JSON and Library Catalog Data#

How can we extract data from APIs (machine-readable online data sources)?

In this lesson, we look at how we can use data from the web. We will use real-world data from The National Library of Norway. The National Library has a search API which we will use.

JSON#

JSON is a machine-readable data format. Machine-readable data makes it easy to read and process the information with a computer. JSON data is usually tree structured, with multiple levels containing information. This is kind of like a directory tree containing files.

Fetching Data#

To fetch data from the web, we can use a library called requests that makes this task quite easy. Since we are are fetching data in the JSON format, we will also import a library to decode JSON data. Libraries are collections of code written by others that we can utilize instead of writing everything from scratch ourselves.

import requests
import json

We need to specify the URL to the data we want to fetch.

URL = "https://api.nb.no/catalog/v1/items?digitalAccessibleOnly=true&size=3&filter=mediatype:bøker&q=Bing,Jon"

We include some parameters that specifies which cases we want to load:

  • digitalAccessibleOnly specifies that we only want documents that are available in fulltext

  • size is the number of items to fetch

  • filter narrows the search, in this case to books

  • q is the search query

More parameters are listed in the API documentation.

Now, let’s fetch the data.

What to work on: Quote the JSON lesson word for word, everything from "JSON and Library" down to "from scratch ourselves.".

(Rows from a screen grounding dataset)
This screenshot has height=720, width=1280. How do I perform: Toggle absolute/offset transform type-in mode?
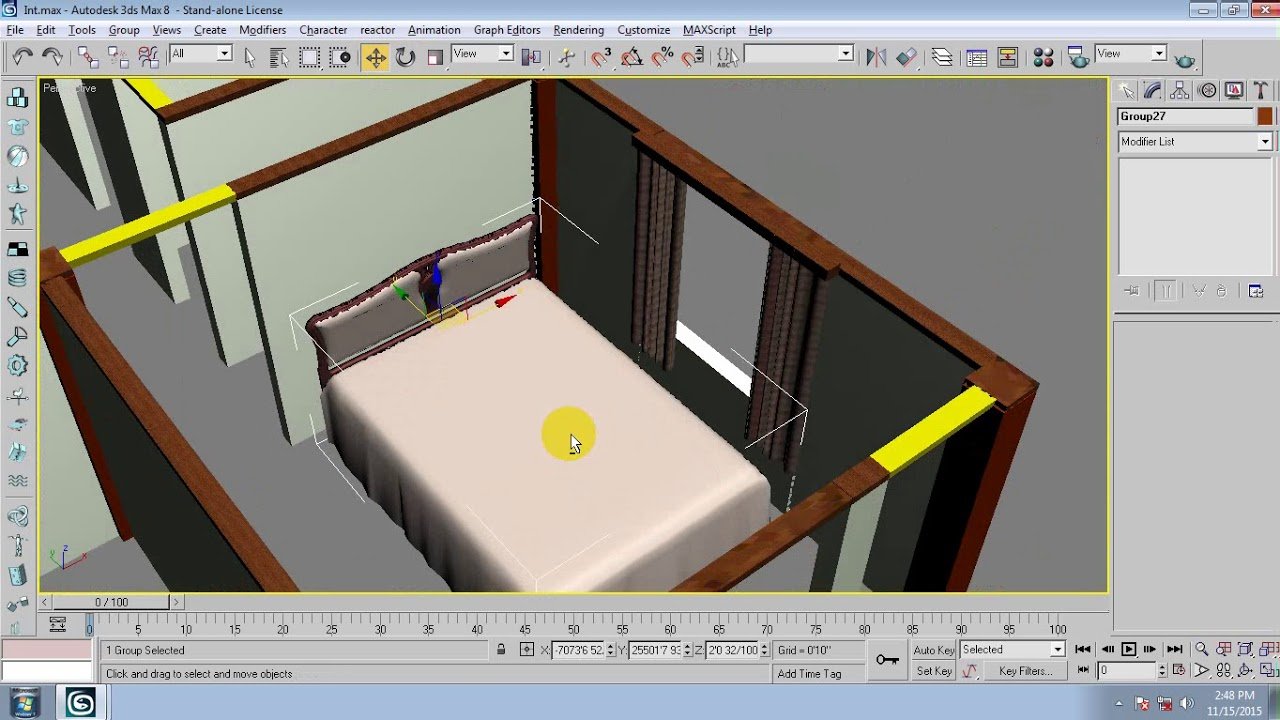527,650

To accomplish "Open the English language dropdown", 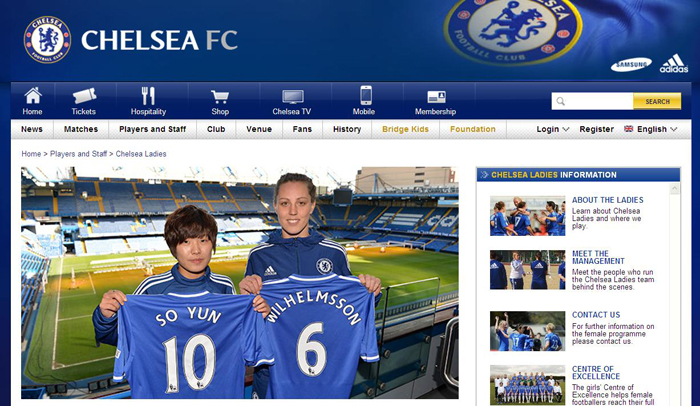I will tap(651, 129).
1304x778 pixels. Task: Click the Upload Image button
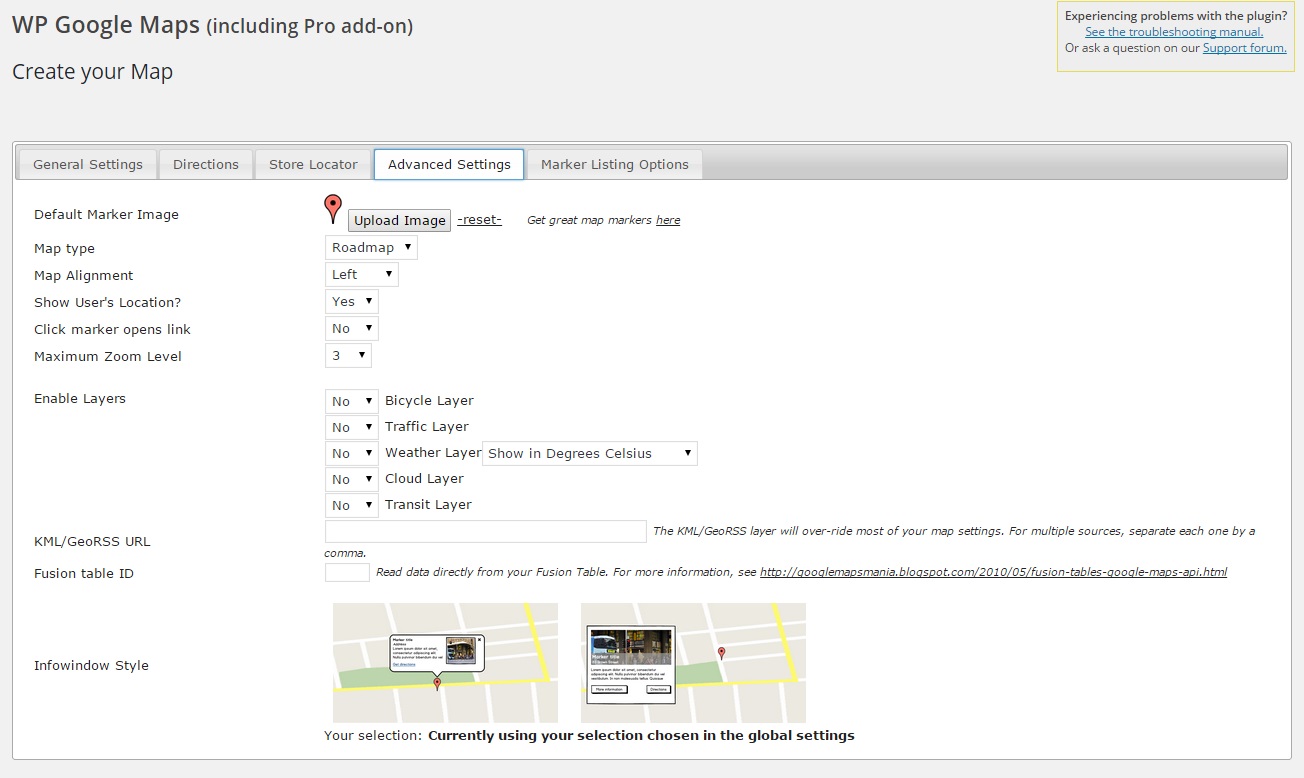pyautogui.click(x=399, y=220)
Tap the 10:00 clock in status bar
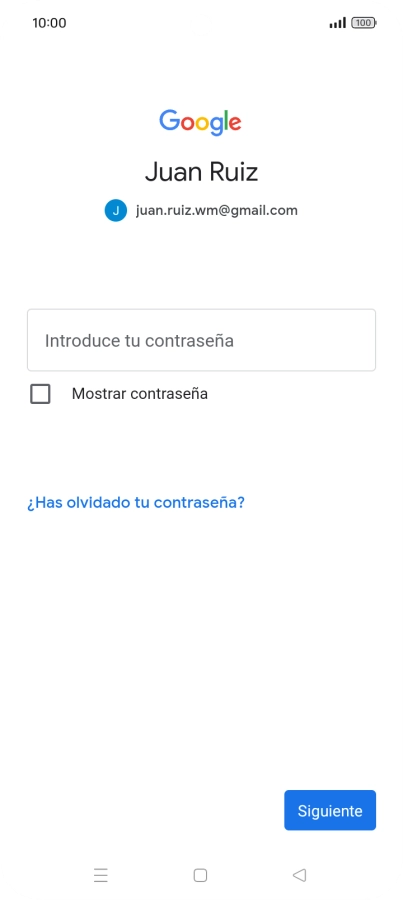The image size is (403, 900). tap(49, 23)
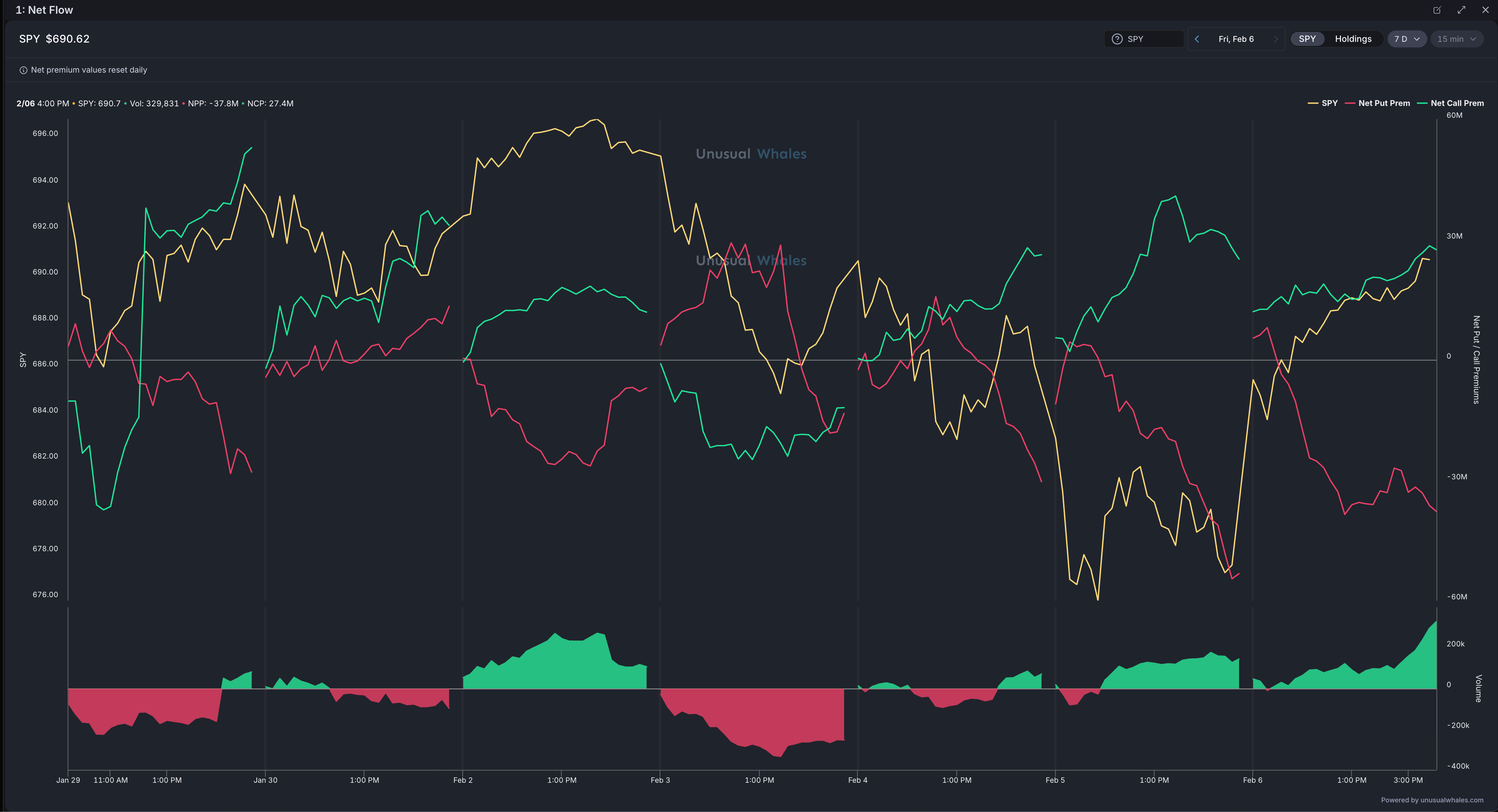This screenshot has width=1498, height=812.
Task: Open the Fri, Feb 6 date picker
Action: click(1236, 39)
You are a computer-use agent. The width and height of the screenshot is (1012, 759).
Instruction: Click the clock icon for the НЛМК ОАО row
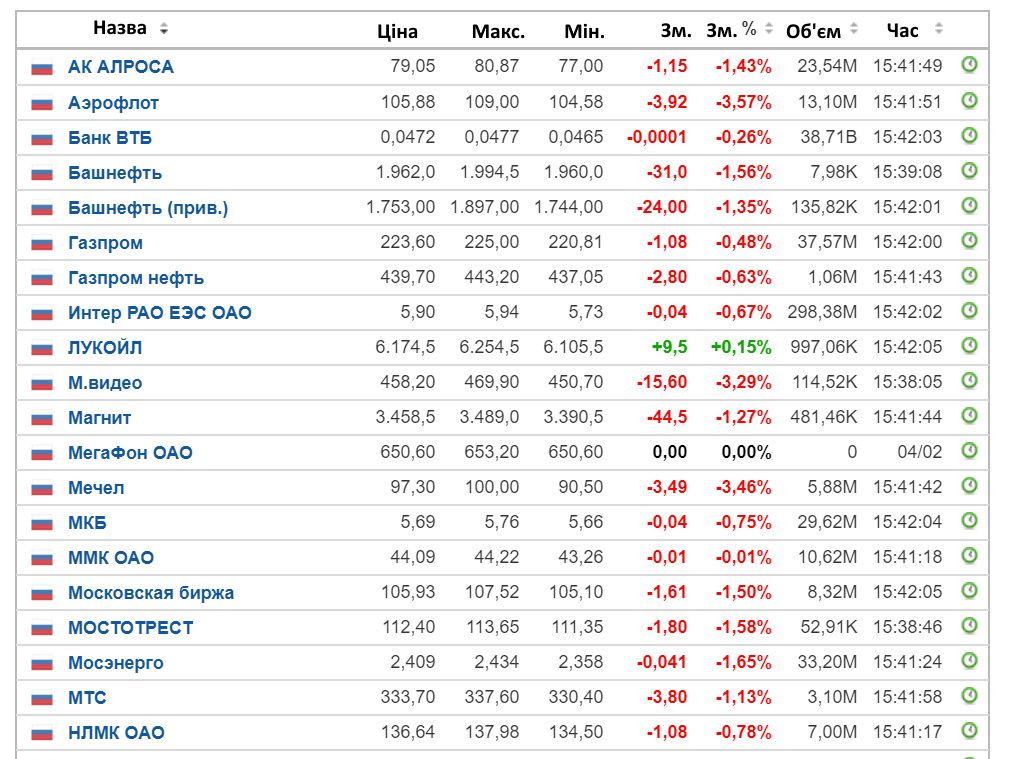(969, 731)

Output:
JSON and Library Catalog Data#

How can we extract data from APIs (machine-readable online data sources)?

In this lesson, we look at how we can use data from the web. We will use real-world data from The National Library of Norway. The National Library has a search API which we will use.

JSON#

JSON is a machine-readable data format. Machine-readable data makes it easy to read and process the information with a computer. JSON data is usually tree structured, with multiple levels containing information. This is kind of like a directory tree containing files.

Fetching Data#

To fetch data from the web, we can use a library called requests that makes this task quite easy. Since we are are fetching data in the JSON format, we will also import a library to decode JSON data. Libraries are collections of code written by others that we can utilize instead of writing everything from scratch ourselves.